◆ **PROBLEM REQUIREMENTS**: Give the count of lines in the data that include "agent", with no other words.

══════════

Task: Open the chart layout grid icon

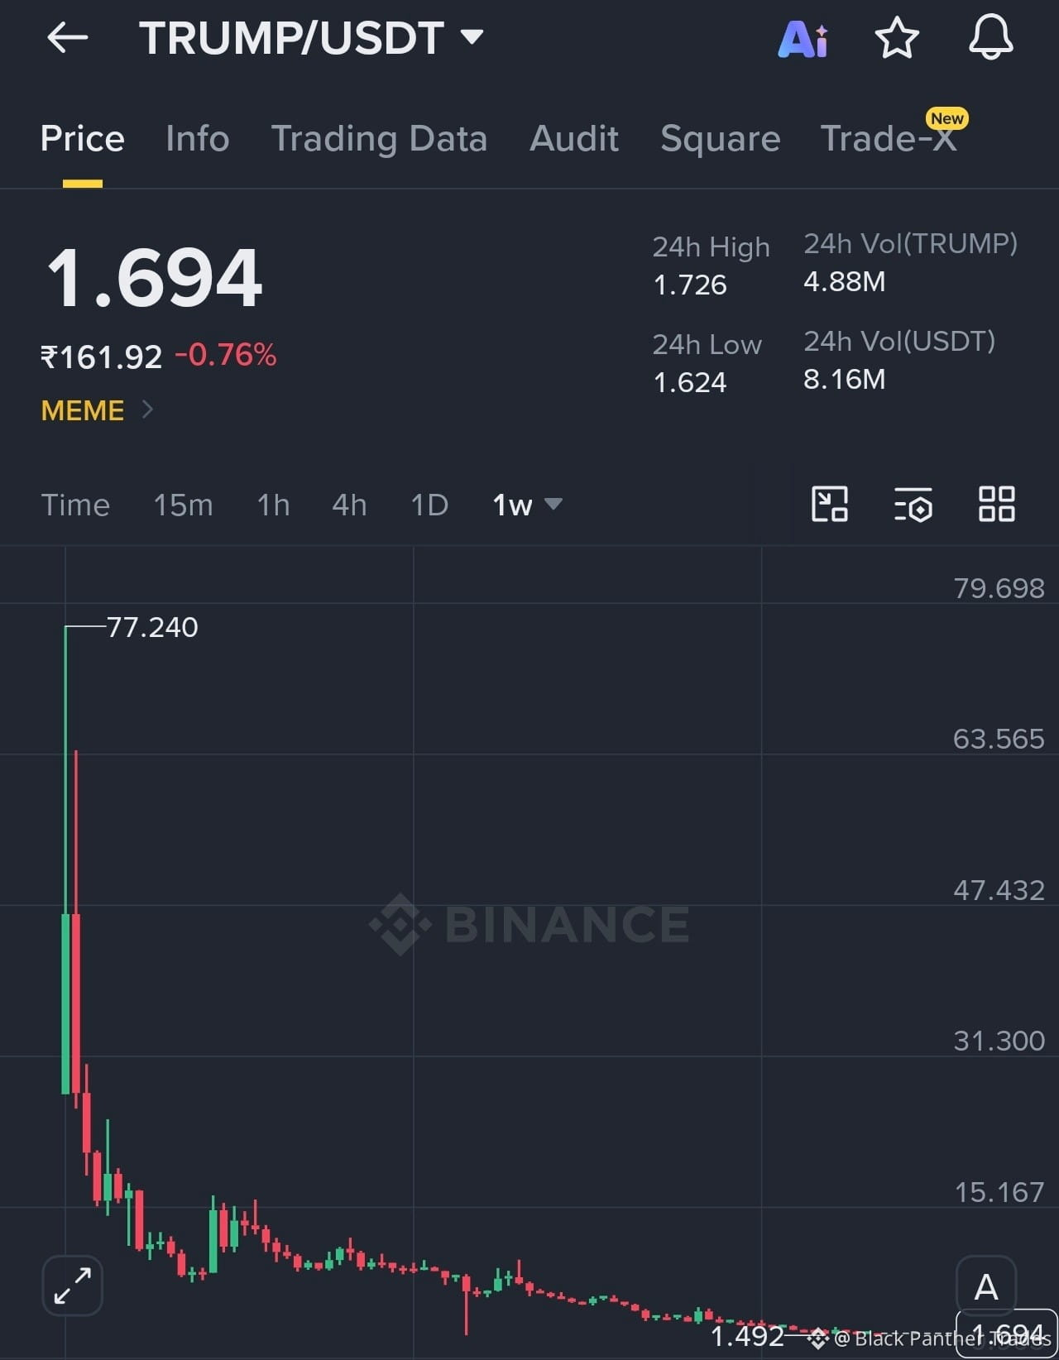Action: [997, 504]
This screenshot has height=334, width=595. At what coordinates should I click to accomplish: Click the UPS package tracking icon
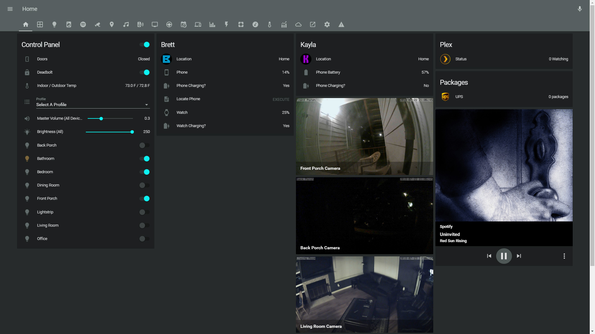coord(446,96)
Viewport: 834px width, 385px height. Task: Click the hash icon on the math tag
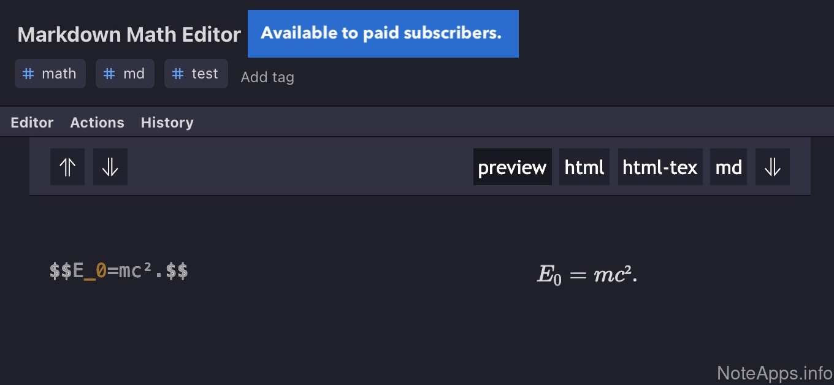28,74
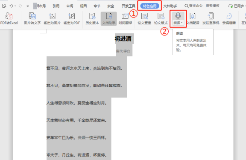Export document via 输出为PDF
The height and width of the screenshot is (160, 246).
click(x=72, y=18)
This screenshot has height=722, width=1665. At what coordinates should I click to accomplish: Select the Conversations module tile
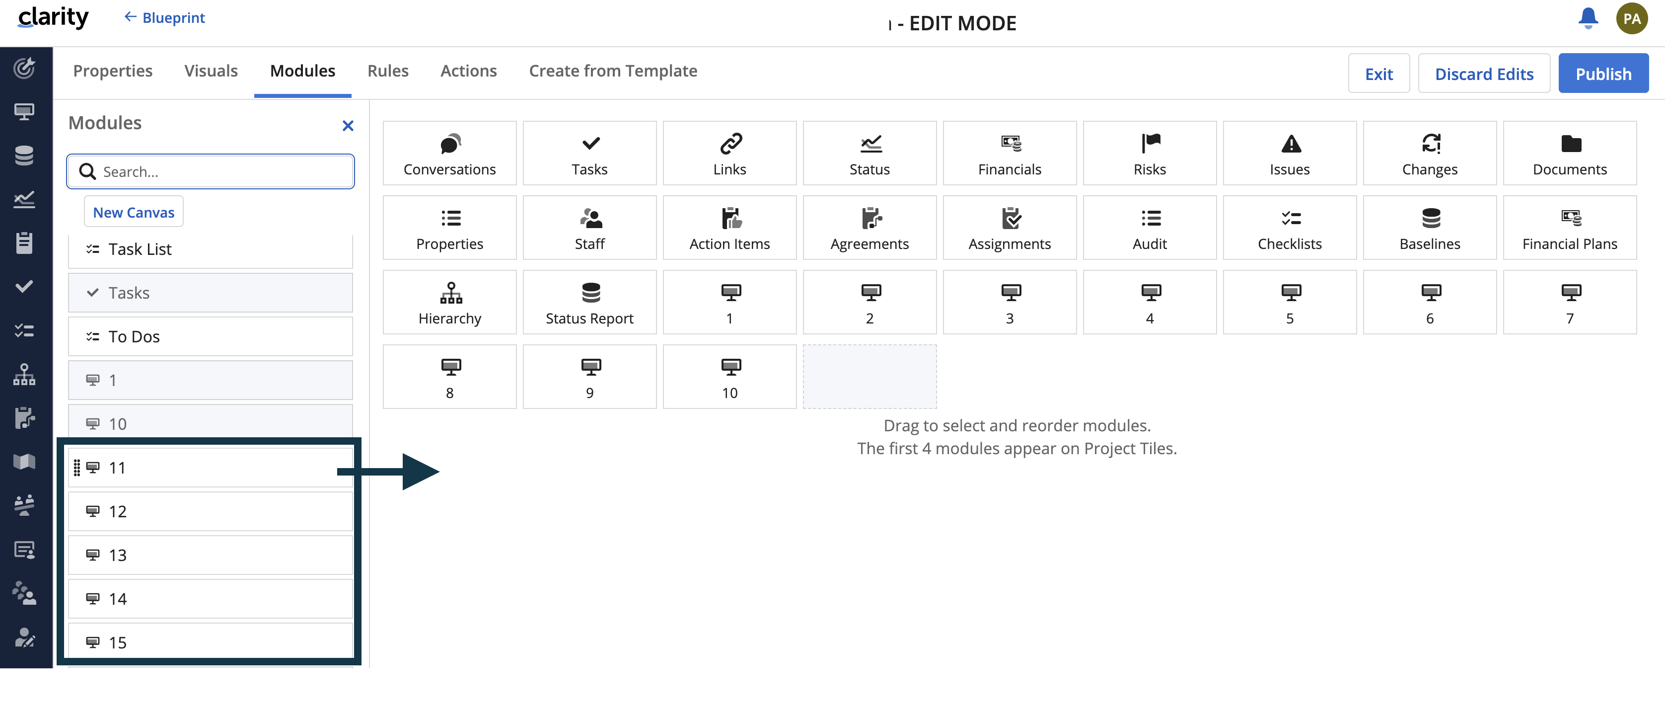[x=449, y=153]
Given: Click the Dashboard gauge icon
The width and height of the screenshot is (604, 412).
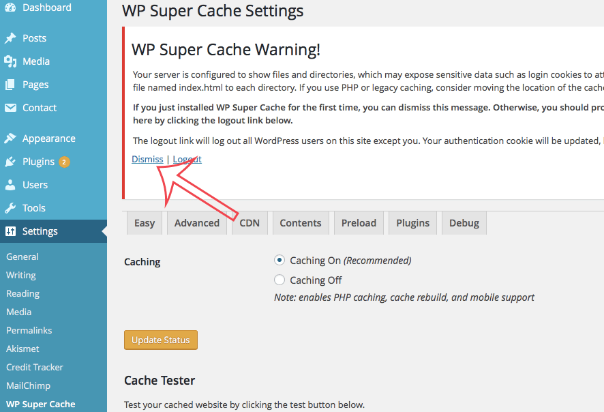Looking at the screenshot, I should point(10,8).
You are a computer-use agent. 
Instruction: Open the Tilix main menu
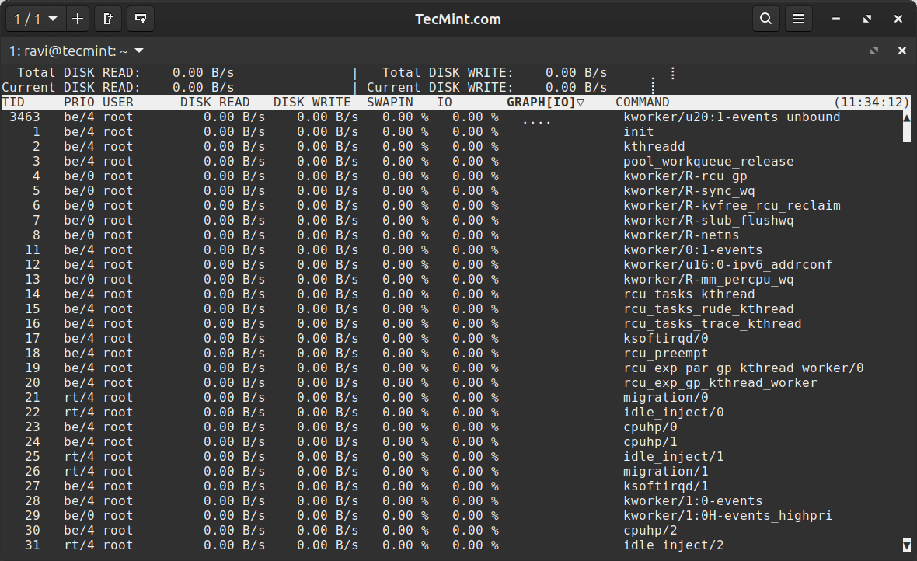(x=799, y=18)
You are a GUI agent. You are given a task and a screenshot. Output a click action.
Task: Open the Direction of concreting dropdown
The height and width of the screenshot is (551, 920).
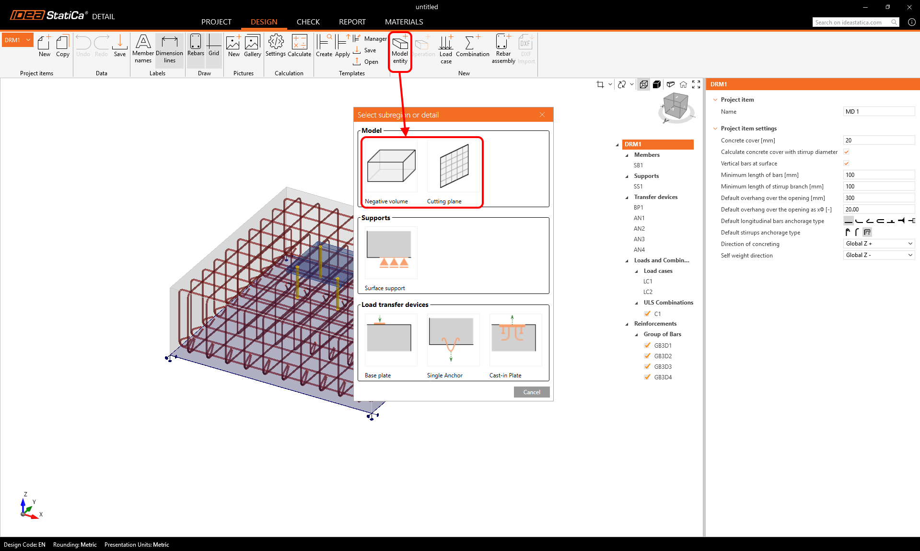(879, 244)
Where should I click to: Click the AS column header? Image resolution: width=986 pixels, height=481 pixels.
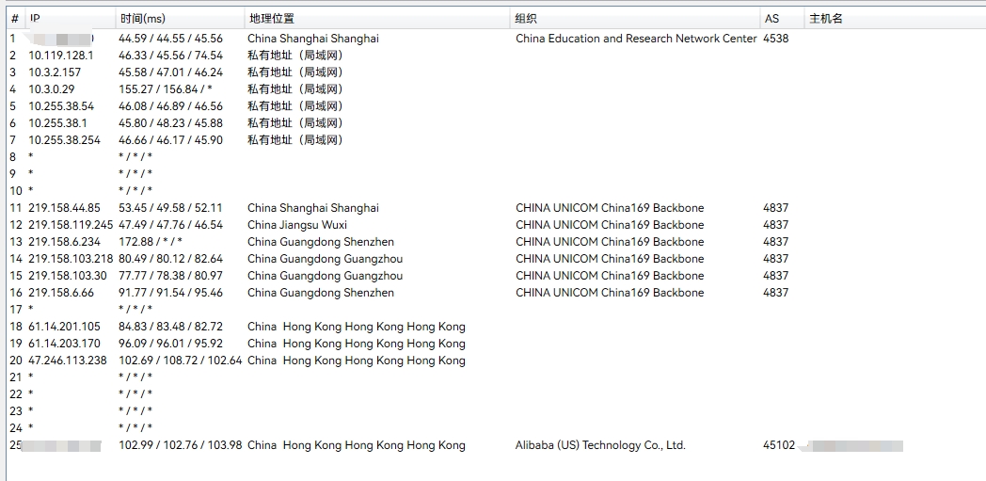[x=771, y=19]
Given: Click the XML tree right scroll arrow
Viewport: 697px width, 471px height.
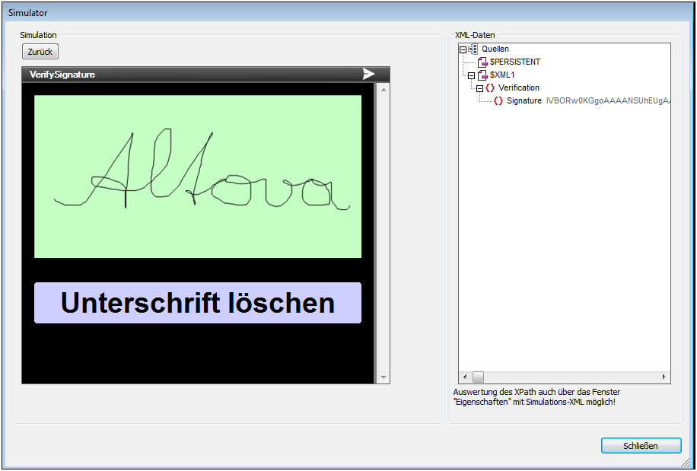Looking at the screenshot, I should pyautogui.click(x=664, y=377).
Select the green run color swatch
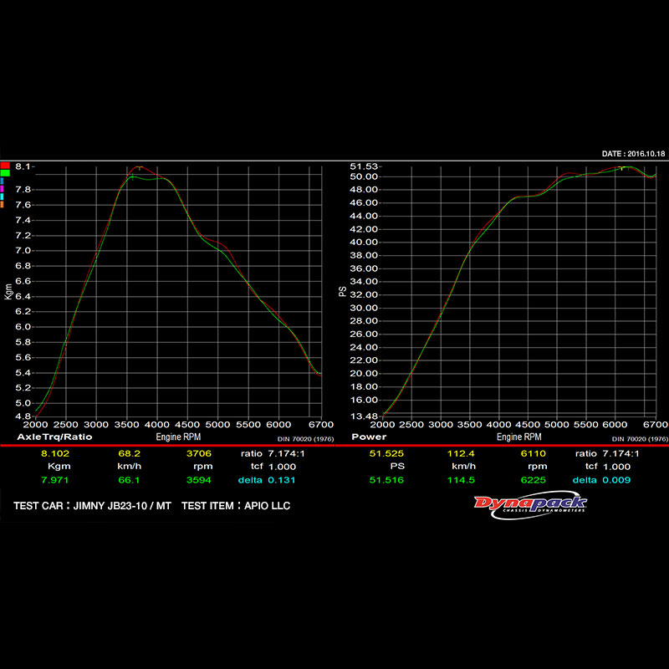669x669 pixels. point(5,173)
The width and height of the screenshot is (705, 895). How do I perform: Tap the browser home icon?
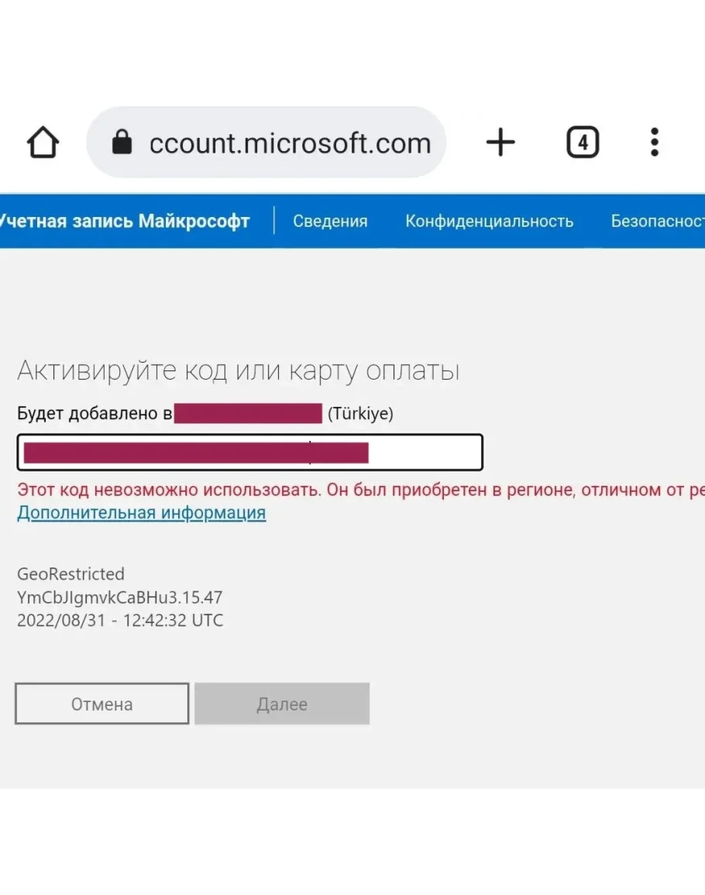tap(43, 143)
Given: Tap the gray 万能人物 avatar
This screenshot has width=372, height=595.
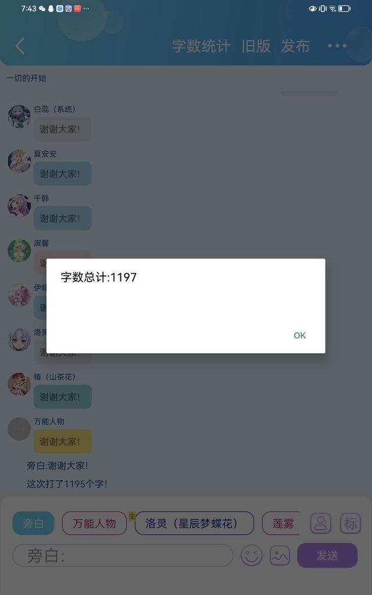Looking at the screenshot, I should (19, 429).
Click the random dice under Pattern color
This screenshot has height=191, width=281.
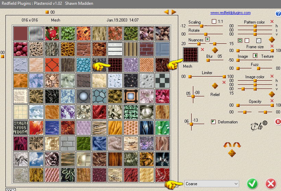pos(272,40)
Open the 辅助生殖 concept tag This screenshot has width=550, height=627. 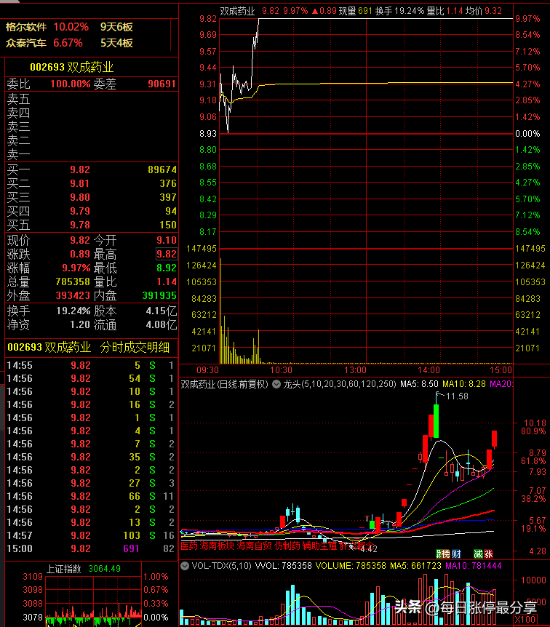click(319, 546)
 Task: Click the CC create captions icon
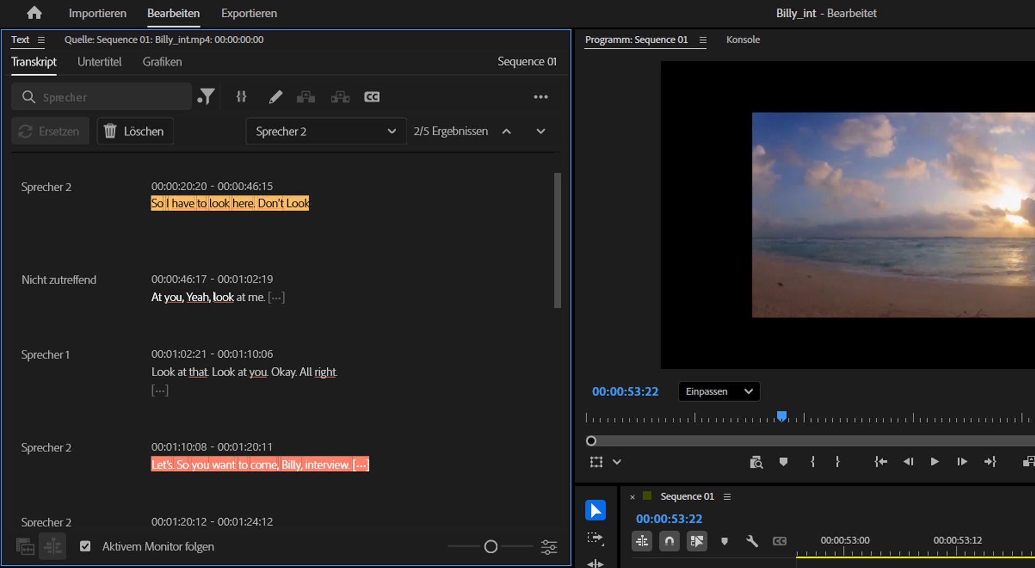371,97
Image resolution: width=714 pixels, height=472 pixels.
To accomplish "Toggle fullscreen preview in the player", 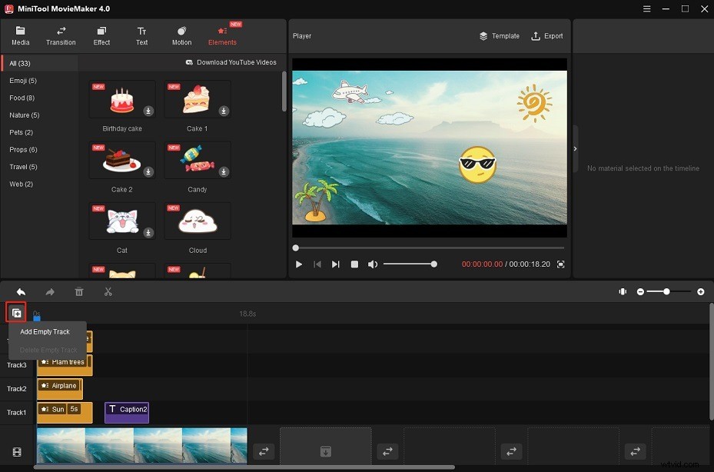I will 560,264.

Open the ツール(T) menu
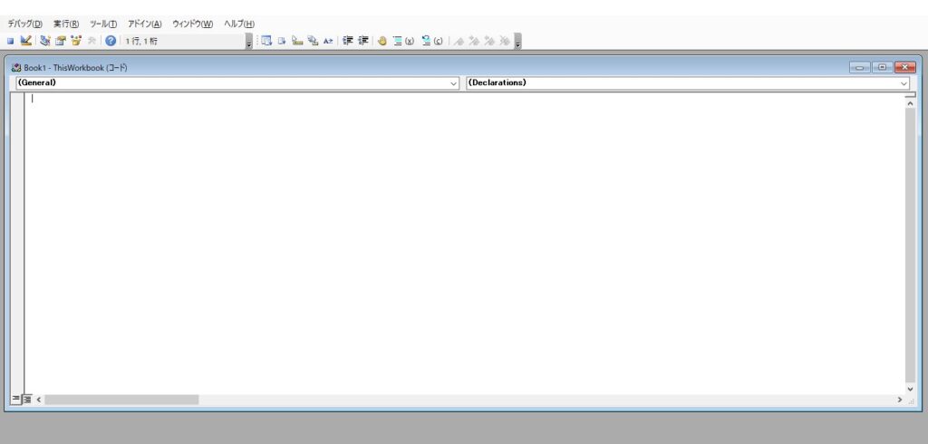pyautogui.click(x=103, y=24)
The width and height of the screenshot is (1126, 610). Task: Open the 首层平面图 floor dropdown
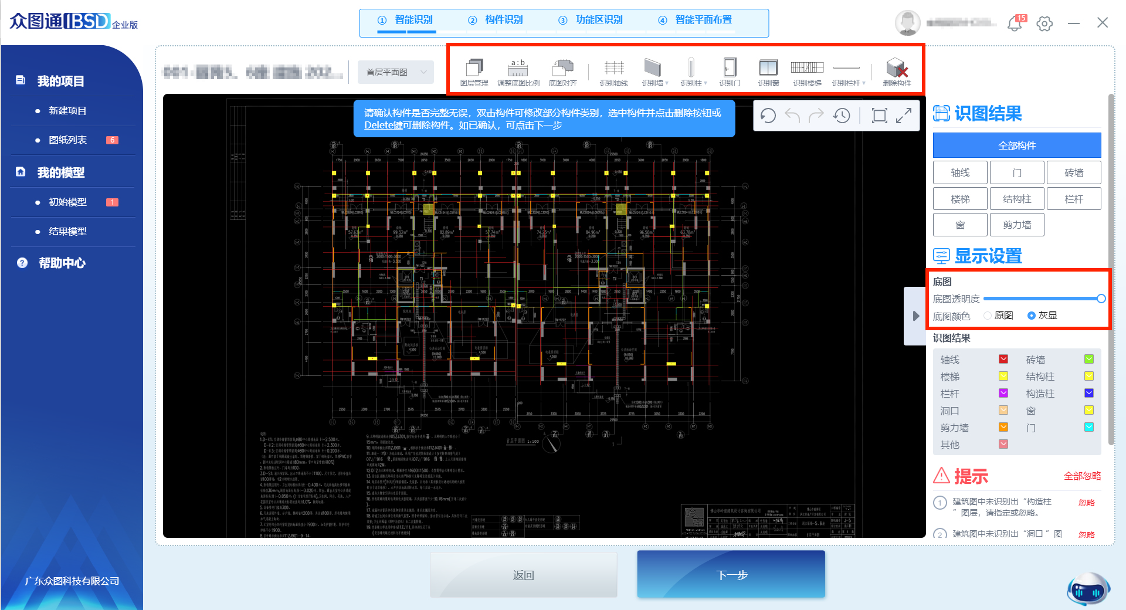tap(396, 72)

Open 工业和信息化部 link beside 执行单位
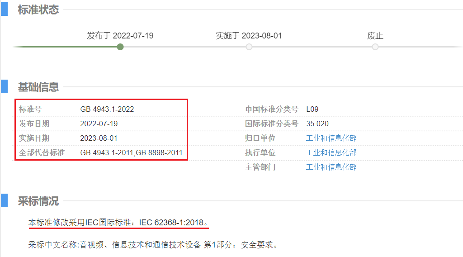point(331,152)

══════════

◆ **EXERCISE SOLUTION**: 2